How it works¶

This page explains, from the ground up, how pybench turns a pile of noisy numbers into a single PASS/FAIL. There are only three ideas: pairing, a per-slot t-test, and a sign-flip permutation of a severity statistic.

The problem: the metric is noisy¶

A benchmark returns a random number — accuracy, a loss, a score — that shifts from run to run because of the random seed. Run it once before a change and once after, and you can’t tell a real regression from luck. The usual fix is to run many seeds and compare distributions, but a naive comparison needs a lot of seeds to see through the noise.

Idea 1 — pairing cancels the noise¶

pybench samples a set of seeds once, stores them in the baseline, and reuses the same seeds on every later run. So for each seed s it has a baseline value and a current value computed under identical conditions. It works with the per-seed difference

d_s = goodness(current_s) − goodness(baseline_s)

Pairing subtracts away the seed-to-seed variance that both runs share, leaving only the effect of the code change. That is why pybench detects a regression with far fewer seeds than an unpaired two-sample test would need.

Goodness, and the min: convention. pybench’s convention is higher is better. For a metric where lower is better (a loss), you prefix its key with min: and return the raw value; pybench negates it internally so that goodness = −loss. A regression is then always a drop in goodness, whichever direction the raw metric moves.

Idea 2 — a per-slot paired t-test¶

A benchmark can report several metrics at several steps. Each (step, metric) pair is a slot. For each slot, pybench has one difference d_s per seed and runs a one-sided paired t-test of “mean difference < 0” (a regression):

t_stat = mean(d_s) / (std(d_s) / √n)

A very negative t_stat means a confident drop. The critical value t_crit = t.ppf(alpha, n−1) (itself negative) is the threshold; a slot whose t_stat falls below t_crit has individually regressed at level alpha.

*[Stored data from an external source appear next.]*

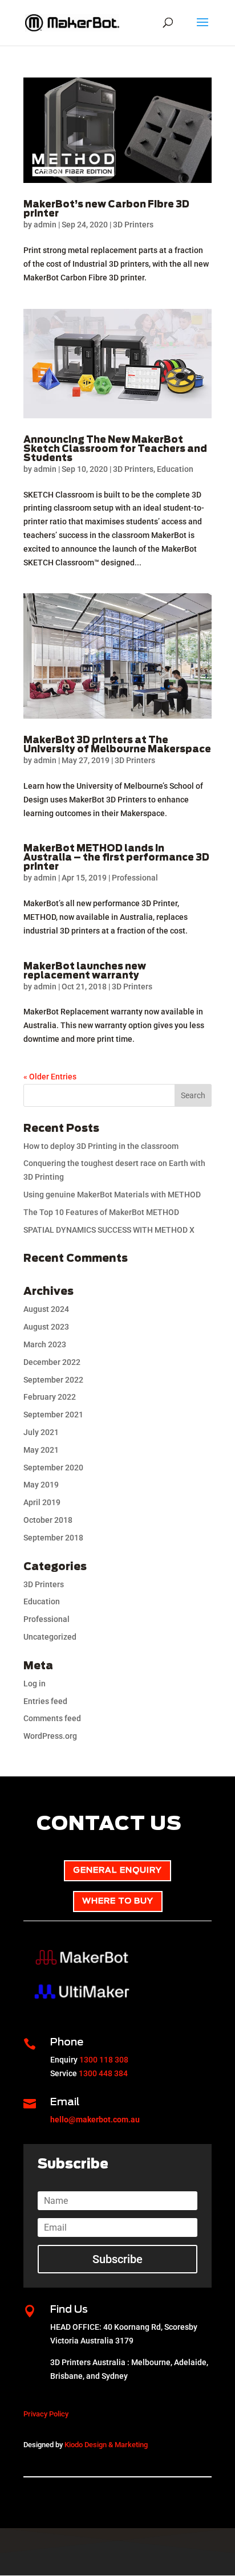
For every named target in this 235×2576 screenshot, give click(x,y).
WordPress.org (50, 1736)
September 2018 (53, 1537)
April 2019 (41, 1502)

That is enough to judge one slot. The hard part is combining many.

Idea 3 — combine slots without assuming independence¶

The slots are not independent: one seed produces correlated values across steps and across metrics (a lucky seed lifts the whole curve). Two tempting shortcuts both break on exactly this correlation — and the synthetic example measures them failing:

a global t-test that pools every (seed, step) difference assumes they are all independent, so correlation shrinks its standard error and it raises false alarms;
a per-step t-test + binomial on the count of significant steps assumes the counts are independent Bernoulli(alpha), which correlation also violates.

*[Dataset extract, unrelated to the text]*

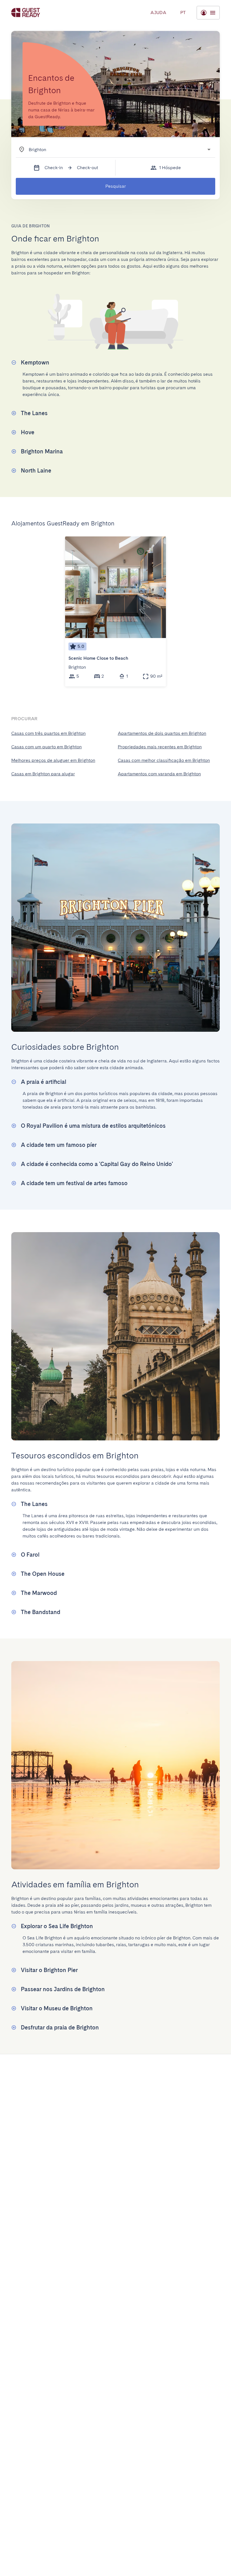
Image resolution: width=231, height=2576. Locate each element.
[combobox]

pybench instead asks the data what “no change” looks like, by permutation.

The severity statistic¶

First it reduces the whole benchmark to one number, the severity — how deep, in total, the slots fall into the rejection region:

T = Σ_slots max(0, t_crit − t_stat)

A slot contributes only if it crossed t_crit, and contributes more the deeper it went. This is the crucial choice: a count of flagged slots would treat one catastrophic regression the same as one marginal blip. By keeping the magnitude, severity stays sensitive to a single sharply-regressed slot — the very case the synthetic example shows a count-based permutation misses.

The sign-flip permutation¶

Under the null “the change had no effect,” the baseline and current runs are interchangeable for each seed, so +d_s and −d_s are equally likely. pybench builds the null distribution of T by flipping the sign of whole per-seed difference vectors — one coin flip per seed, never per slot, so the cross-slot correlation is preserved:

T = severity(D)                       # observed, D is (n_seeds, n_slots)
for _ in range(n_perm):               # n_perm ≈ 5000
    signs = random ±1, one per seed   # shape (n_seeds, 1)
    T_b = severity(signs * D)
meta_p = (#{ T_b ≥ T } + 1) / (n_perm + 1)

Because it compares T to its own permutation null, this is exactly calibrated for any correlation structure — no independence assumption anywhere. The benchmark FAILS when meta_p < alpha.

For a single slot (K = 1) the severity is monotone in −t_stat, so the sign-flip reduces exactly to the one-sided paired t-test — the simplest case falls out for free.

Putting it together¶

sample/reuse seeds  →  run baseline & current on the same seeds
   →  per-seed goodness differences d_s per slot
   →  per-slot paired t-test  →  severity  T = Σ max(0, t_crit − t_stat)
   →  within-seed sign-flip permutation  →  meta_p
   →  FAIL if meta_p < alpha

Every step is plain arithmetic over the differences pybench already has, so the statistics add negligible cost on top of running the benchmark itself. The full rationale, including the alternatives pybench rejected, is in SPECIFICATIONS.md §3.